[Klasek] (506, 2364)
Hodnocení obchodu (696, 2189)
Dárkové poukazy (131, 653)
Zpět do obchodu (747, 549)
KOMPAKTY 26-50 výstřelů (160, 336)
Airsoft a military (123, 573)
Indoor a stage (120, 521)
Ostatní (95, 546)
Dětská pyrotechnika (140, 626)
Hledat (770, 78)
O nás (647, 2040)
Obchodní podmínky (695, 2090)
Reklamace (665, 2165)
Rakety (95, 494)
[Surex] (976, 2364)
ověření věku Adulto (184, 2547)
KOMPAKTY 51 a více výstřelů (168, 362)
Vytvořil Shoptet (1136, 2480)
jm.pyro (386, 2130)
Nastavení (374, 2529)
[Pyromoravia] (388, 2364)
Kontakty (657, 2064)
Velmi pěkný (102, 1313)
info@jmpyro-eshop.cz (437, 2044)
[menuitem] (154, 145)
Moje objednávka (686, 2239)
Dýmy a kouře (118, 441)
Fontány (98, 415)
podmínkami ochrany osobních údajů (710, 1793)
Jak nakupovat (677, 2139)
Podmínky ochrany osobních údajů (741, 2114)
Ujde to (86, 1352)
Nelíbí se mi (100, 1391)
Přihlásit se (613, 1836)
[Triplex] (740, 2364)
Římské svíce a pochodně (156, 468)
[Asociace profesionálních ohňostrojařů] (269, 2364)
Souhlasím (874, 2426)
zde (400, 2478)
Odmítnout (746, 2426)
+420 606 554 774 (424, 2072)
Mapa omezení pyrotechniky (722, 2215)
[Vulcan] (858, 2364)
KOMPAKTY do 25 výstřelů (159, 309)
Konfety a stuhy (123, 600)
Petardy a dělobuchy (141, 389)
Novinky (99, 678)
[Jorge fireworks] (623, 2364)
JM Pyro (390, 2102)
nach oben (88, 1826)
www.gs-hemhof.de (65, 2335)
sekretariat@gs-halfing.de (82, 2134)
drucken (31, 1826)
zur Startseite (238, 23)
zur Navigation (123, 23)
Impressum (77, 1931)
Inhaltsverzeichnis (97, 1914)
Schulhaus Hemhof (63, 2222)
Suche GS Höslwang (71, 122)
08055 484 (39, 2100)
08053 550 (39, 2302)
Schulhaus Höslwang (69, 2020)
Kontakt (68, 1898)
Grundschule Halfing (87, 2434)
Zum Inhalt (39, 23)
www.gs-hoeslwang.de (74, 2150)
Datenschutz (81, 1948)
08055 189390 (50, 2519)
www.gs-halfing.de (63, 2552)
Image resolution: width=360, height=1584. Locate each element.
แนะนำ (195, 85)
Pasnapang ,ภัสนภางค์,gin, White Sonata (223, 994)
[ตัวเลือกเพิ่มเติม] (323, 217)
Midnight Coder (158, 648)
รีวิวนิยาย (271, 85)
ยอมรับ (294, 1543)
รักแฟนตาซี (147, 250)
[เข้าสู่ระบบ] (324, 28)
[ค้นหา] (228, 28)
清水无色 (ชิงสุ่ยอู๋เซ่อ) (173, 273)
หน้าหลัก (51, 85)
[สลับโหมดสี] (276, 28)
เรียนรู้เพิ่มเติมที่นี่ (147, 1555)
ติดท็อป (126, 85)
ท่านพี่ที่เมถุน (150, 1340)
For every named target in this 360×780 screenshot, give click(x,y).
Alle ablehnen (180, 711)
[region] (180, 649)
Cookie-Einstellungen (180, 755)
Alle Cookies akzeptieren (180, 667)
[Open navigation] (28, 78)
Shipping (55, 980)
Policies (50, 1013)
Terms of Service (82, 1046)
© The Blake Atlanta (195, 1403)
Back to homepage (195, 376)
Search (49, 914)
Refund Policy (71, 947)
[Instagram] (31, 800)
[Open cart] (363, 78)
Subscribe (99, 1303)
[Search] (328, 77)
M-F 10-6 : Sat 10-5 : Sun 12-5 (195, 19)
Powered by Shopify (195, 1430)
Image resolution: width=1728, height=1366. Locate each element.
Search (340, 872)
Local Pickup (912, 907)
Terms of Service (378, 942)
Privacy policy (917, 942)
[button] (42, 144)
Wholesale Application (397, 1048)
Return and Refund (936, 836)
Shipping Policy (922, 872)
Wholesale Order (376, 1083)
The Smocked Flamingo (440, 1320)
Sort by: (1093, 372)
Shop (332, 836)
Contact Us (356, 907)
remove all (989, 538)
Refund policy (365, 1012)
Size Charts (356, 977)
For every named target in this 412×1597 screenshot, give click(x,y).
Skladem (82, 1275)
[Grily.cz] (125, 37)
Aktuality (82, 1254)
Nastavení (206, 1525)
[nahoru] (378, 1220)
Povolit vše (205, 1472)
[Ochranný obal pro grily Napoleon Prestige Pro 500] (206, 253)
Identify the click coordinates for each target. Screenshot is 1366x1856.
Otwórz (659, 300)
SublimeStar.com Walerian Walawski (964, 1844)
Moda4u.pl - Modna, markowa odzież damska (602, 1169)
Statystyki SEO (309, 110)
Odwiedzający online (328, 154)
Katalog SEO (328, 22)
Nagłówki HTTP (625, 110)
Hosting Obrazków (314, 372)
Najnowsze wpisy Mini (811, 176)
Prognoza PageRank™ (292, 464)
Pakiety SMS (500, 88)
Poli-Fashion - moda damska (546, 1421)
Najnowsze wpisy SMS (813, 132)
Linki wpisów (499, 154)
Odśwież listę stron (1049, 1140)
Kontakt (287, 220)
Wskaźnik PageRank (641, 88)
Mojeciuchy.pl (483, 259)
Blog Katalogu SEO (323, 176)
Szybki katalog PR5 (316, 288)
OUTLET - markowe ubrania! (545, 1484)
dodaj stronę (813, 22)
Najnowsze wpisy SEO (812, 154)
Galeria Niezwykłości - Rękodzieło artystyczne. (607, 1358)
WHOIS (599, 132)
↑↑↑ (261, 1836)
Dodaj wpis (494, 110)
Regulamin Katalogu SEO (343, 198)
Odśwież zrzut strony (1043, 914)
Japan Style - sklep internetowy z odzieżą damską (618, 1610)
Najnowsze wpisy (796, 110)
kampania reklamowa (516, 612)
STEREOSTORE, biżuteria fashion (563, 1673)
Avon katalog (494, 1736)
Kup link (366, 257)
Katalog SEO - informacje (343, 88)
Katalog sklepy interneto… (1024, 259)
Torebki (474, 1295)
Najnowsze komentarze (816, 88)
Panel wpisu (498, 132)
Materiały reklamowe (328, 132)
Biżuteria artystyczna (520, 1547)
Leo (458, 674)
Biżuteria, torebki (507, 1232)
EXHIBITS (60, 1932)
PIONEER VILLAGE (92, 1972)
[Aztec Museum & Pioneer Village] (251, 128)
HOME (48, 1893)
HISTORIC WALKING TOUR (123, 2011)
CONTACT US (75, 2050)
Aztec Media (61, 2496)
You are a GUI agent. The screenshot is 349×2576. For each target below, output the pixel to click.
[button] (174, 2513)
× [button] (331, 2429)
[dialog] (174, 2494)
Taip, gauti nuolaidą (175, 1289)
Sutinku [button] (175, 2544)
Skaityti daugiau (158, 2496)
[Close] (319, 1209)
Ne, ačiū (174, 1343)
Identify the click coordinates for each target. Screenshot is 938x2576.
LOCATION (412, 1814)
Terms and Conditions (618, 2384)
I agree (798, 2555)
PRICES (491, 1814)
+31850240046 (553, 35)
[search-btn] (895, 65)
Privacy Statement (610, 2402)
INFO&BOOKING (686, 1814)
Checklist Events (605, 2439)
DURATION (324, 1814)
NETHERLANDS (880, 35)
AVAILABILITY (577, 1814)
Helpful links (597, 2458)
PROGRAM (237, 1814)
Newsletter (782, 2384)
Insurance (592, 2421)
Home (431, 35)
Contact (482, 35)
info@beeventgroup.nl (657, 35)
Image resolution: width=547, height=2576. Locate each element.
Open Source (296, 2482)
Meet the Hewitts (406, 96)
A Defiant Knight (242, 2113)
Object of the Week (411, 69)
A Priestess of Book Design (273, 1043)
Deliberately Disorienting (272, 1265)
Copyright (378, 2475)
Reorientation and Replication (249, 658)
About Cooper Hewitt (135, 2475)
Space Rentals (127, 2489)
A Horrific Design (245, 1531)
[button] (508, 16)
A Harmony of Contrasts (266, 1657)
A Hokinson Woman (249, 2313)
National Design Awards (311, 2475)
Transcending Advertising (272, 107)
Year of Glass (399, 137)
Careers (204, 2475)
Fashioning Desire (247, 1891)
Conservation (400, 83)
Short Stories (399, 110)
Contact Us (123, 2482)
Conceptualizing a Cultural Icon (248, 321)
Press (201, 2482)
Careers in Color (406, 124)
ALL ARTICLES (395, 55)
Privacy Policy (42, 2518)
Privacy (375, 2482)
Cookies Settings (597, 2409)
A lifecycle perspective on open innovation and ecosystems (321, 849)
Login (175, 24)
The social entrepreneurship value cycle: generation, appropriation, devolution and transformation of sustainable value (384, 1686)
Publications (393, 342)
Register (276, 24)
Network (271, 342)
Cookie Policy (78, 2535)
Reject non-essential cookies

_What to do:_
Report the number of lines in the records above that include "this", leaving out any other words.

_Reply:_
2